Exercises to complete:
1. Can you reproduce the interview prep guide below word for word, from "Here's the order" up to and including "what separate you."?
2. How would you condense the paragraph of the interview prep guide below that begins "The mistake most people make" into a short list of its main points?

Selected passage:
What to Do Before an Interview: The Prep Guide Most People Skip
The prep that lands offers isn't a checklist, it's deep company research, story-driven answers, and a narrative you can deliver on demand. Here's what to do, in order of impact.

Knowing what to do before an interview is less about a checklist and more about walking in with three things locked: a real read on the company, a handful of story-driven answers, and your own career narrative cold. Most candidates think they're prepared because they printed the resume, picked an outfit, and skimmed the homepage. Then a question lands ("Why this company?"), and the answer comes out as a generic shape instead of a specific story.
The candidates who land offers prepare for the conversation, not the questions. They rehearse stories, not bullet points, and study the company's last earnings call, not just its About page. When behavioral interview questions come up, they have specific situations ready. For broader frameworks, our interview tips guide covers the mindset side. Here's what to do in the days before you walk in.
What to do before an interview, in order of impact
The mistake most people make is treating prep as a checklist where every item carries equal weight. It doesn't. Research and story prep account for about 80% of how you come across in the room. Logistics like outfit, route, and water bottle are necessary, but they're not what wins. Spend your prep time accordingly.
Here's the order of impact, highest to lowest:
- Research the company beyond surface level (the single biggest differentiator)
- Build 5–7 story-driven answers to behavioral questions
- Know your own narrative cold: why this role, why now, why you
- Prepare specific questions that show you've done the work
- Handle logistics so they're invisible
Most things to do before an interview cluster around items 4 and 5, which is why most candidates sound the same. The first three are what separate you.

Dataset extract:
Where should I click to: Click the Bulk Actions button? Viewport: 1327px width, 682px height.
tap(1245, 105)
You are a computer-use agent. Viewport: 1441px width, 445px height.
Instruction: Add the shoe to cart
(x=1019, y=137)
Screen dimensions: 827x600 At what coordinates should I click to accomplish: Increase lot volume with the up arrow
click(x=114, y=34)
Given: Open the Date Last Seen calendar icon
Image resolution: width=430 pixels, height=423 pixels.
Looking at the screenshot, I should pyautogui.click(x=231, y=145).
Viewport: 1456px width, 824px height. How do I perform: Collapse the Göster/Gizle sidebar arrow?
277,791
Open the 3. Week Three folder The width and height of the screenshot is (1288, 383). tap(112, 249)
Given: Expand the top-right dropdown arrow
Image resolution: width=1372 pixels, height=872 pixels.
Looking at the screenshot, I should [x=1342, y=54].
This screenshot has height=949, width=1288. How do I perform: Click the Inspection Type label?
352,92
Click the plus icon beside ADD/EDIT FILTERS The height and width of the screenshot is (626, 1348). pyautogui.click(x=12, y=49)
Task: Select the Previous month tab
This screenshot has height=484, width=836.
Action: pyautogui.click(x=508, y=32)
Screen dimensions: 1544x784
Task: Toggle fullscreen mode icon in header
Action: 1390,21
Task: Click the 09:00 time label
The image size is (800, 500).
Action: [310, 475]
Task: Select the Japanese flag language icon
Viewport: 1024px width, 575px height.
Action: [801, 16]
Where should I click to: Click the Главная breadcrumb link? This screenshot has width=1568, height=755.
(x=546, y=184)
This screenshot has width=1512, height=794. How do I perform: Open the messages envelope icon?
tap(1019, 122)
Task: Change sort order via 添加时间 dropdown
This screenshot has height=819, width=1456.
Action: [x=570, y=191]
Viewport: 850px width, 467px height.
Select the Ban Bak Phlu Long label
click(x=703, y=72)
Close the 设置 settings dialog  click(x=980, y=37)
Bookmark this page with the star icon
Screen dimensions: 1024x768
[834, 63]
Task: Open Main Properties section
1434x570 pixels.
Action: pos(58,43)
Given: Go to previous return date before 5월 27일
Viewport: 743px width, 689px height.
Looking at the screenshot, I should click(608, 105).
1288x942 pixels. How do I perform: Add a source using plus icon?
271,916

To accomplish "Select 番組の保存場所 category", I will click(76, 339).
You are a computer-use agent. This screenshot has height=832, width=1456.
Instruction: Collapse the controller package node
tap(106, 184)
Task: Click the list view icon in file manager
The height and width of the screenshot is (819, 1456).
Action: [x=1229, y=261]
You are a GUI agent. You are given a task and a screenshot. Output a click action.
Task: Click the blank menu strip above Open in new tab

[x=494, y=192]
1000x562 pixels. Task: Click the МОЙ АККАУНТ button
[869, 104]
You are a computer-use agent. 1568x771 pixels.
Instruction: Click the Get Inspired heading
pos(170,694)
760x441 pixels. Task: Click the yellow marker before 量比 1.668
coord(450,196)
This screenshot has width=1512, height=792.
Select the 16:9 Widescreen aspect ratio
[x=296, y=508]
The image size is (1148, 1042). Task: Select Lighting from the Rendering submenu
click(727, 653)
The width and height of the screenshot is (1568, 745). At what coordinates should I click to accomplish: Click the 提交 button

Answers to the exercise:
1.
Here's the order of impact, highest to lowest:
- Research the company beyond surface level (the single biggest differentiator)
- Build 5–7 story-driven answers to behavioral questions
- Know your own narrative cold: why this role, why now, why you
- Prepare specific questions that show you've done the work
- Handle logistics so they're invisible
Most things to do before an interview cluster around items 4 and 5, which is why most candidates sound the same. The first three are what separate you.

2.
- Most people treat prep as a checklist where every item carries equal weight, but the items aren't equal.
- Research and story prep account for about 80% of how you come across in the room.
- Logistics such as outfit, route, and water bottle are necessary but don't win the interview.
- Divide your prep time accordingly.